Storie di testimoni, sfide di pace – Recensione di Nanni Salio

 

cop_Alessandro Cortesi, a cura di, Storie di testimoni, sfide di pace 130pxAlessandro Cortesi, a cura di, Storie di testimoni, sfide di pace, Nerbini, Firenze 2014, pp.152, euro 14

Tra i molti libri usciti per commemorare il 50° anniversario della Pacem in Terris, merita segnalare questo volume che raccoglie gli atti del convegno promosso da Pax Christi in collaborazione col Centro Espaces ‘Giorgio La Pira’ a Pistoia nel giugno 2013.

L’articolo più ampio e significativo, che occupa metà del volume, è quello del curatore, Alessandro Cortesi, che ripercorre sia le vicende che portarono alla stesura dell’enciclica, sia i contributi alla cultura della pace e pìù specificamente della nonviolenza di autori come Panikkar, Capitini, Pontara.

Una breve carrellata sulla “situazione di un mondo in guerra” viene tracciata alle pag.30-43, dove l’autore affronta il nodo cruciale degli interventi militari che vengono spacciati come “umanitari”. Alla nota n. 22 viene riferito il pensiero di Luigi Ferrajoli che, dopo aver giustamente sostenuto che gli “interventi umanitari” in Iraq, Kosovo, Afghanistan sono stati illegittimi in base alla Carta dell’ONU, sostiene invece che quello in Libia era necessario. Ma ahimé, basta vedere quello che sta succedendo in Libia e dintorni (Mali, Africa subsahariana, Siria, Iraq, ecc.) per capire che anche quell’intervento militare fu non solo pretestuoso, ma clamorosamente sbagliato, inefficace e criminale.

Qui sorge allora una domanda di ordine generale.

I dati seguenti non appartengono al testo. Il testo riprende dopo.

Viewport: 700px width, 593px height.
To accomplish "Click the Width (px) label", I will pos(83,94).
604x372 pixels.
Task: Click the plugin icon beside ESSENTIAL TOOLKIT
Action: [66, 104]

Qual è la ragione che porta a commettere tali errori di valutazione (ne potremmo citare altri di autorevoli personalità, ma non è questa la sede per addentrarci in questioni ancora più spinose e delicate). Si può rispondere dicendo che manca nella cultura dominante, in particolare accademica, una vera e propria cultura e teoria della pace. La maggior parte di questi autori ignora i lavori di Johan Galtung e i suoi commenti che settimanalmente ci permettono, attraverso la newsletter (i cui editoriali traduciamo in quella del Centro Studi Sereno Regis. Sulla Libia si veda, ad esempio: “Libia: guerra in corso”).

di avere un quadro e una valutazione più affidabili di quello che succede nel mondo.

Completano il volume, i contributi che ricordano le figure di “testimoni scomodi della Chiesa” come Giorgio La Pira, Ernesto Balducci, David Maria Turoldo. Oggi, accanto al loro insegnamento, abbiamo bisogno di una solida cultura della pace e della nonviolenza per sradicare le idee errate e i pregiudizi che continuano a circolare nella quasi totalità della subcultura del complesso militare-industriale-mediatico-scientifico, tuttora dominante.

 

 

2 risposte a “Storie di testimoni, sfide di pace – Recensione di Nanni Salio”

  1. Un caro saluto. ho avuto modo di consultare di Alessandro Cortesi, Storie di testimoni, sfide di pace. E' davvero interessante. Vorrei studiarlo integralmente. Per ora ho avuto accesso solo a qualche saggio in esso contenuto (ad esempio quello di Mariangela Maraviglia su padre David Maria Turoldo), grazie a navigazioni in rete. Sarei perciò interessato all'acquisto.
    Con ogni cordialità, Fabio Turchini

    • Buongiorno sig. Fabio,
      il nostro centro è una biblioteca e i libri recensiti sono disponibili per la consultazione ed eventualmente per il prestito se si è residenti a Torino e comuni limitrofi. Non facciamo servizio di vendita. Per quello dovrrebbe rivolgersi direttamente all'editore o a una libreria di fiducia se il libro è in distribuzione.